The decrease in BP induced by physical activity may be explained by decreased stroke volume and contractility of the heart after exercise,24 combined with the decreased systemic vascular resistance25 caused by decreased sympathetic activity. Other suggested mechanisms include reduced levels of plasma renin activity and catecholamines,26 as well as increased urinary sodium excretion and insulin sensitivity.27
Overweight, obesity, and weight gain have been shown to be important and independent risk factors for the development of hypertension.1517Overweight and obese people are usually less active than people of normal weight.8,28 It has been hypothesized that increasing physical activity might reduce BP through decreased body weight or favorable changes in body fat distribution.29 We found that being overweight was associated with an increased risk of hypertension in subjects at any level of physical activity. High physical activity was associated with a lower risk of hypertension, independent of baseline BMI. Furthermore, the protective effect of physical activity was consistent in both overweight and normal weight subjects. Provided that our finding represents a causal relationship between physical activity and the incidence of hypertension, physical activity should be considered as an important measure for the prevention of hypertension among overweight and obese persons.
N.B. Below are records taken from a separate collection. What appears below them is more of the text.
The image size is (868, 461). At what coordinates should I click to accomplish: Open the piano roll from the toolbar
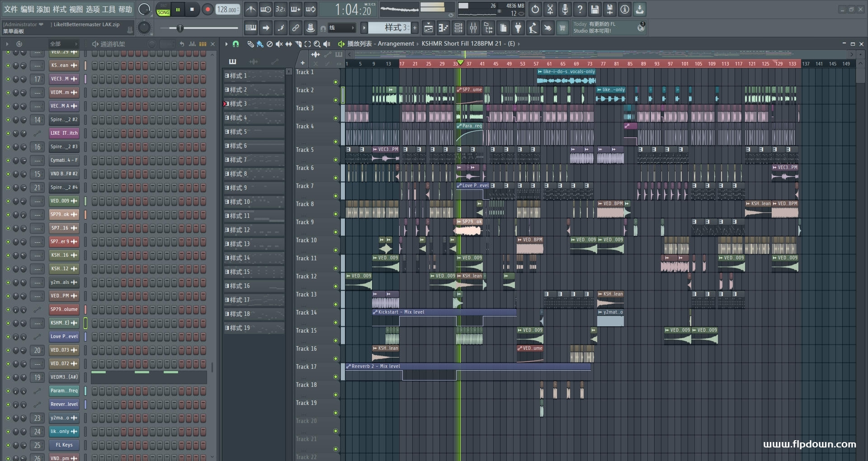[443, 28]
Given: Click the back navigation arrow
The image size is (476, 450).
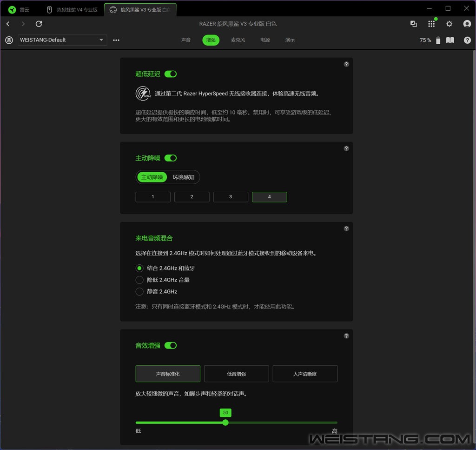Looking at the screenshot, I should pos(8,24).
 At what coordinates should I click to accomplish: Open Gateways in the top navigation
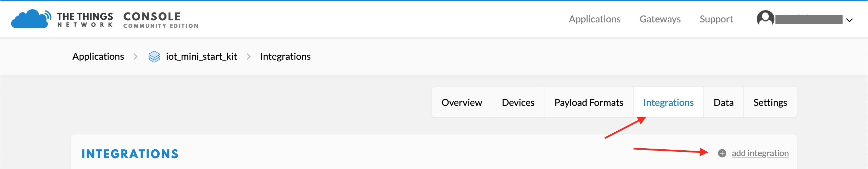pos(660,19)
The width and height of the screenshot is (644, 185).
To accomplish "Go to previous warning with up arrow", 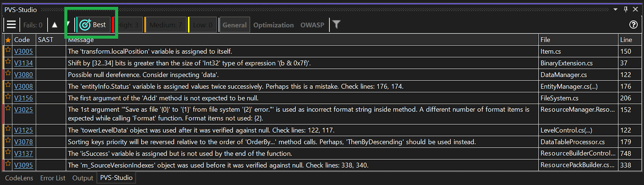I will coord(55,25).
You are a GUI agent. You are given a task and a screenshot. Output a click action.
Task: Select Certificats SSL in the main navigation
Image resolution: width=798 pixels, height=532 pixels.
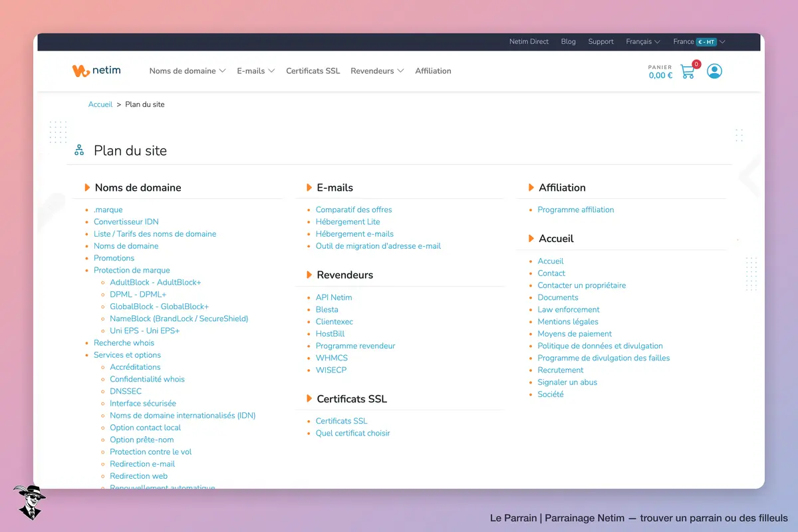(313, 71)
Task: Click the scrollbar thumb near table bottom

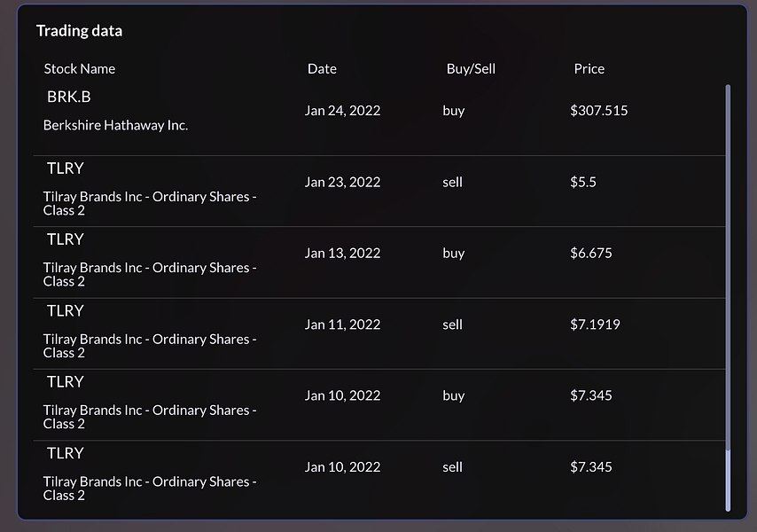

Weight reduction in overweight and obese people reduces the risk of hypertension, but it is well known that weight reduction in obese people is not easy, and even at best, only a limited weight reduction may be achieved.30 Therefore, it is important to identify other ways to reduce the risk of hypertension. Physical activity seems to be a useful approach in this respect. The recent Finnish Diabetes Prevention Study showed that, in overweight subjects with glucose intolerance who received intensified lifestyle intervention (diet intervention and moderate exercise for at least 30 minutes per day), the long-term reduction in body weight was
3 to 3.5 kg compared with control subjects.31 This intervention resulted not only in a marked reduction in the risk of developing type 2 diabetes, but also in a significant drop in blood pressure (4 mm Hg for systolic BP and 2 mm Hg for diastolic BP compared with control subjects).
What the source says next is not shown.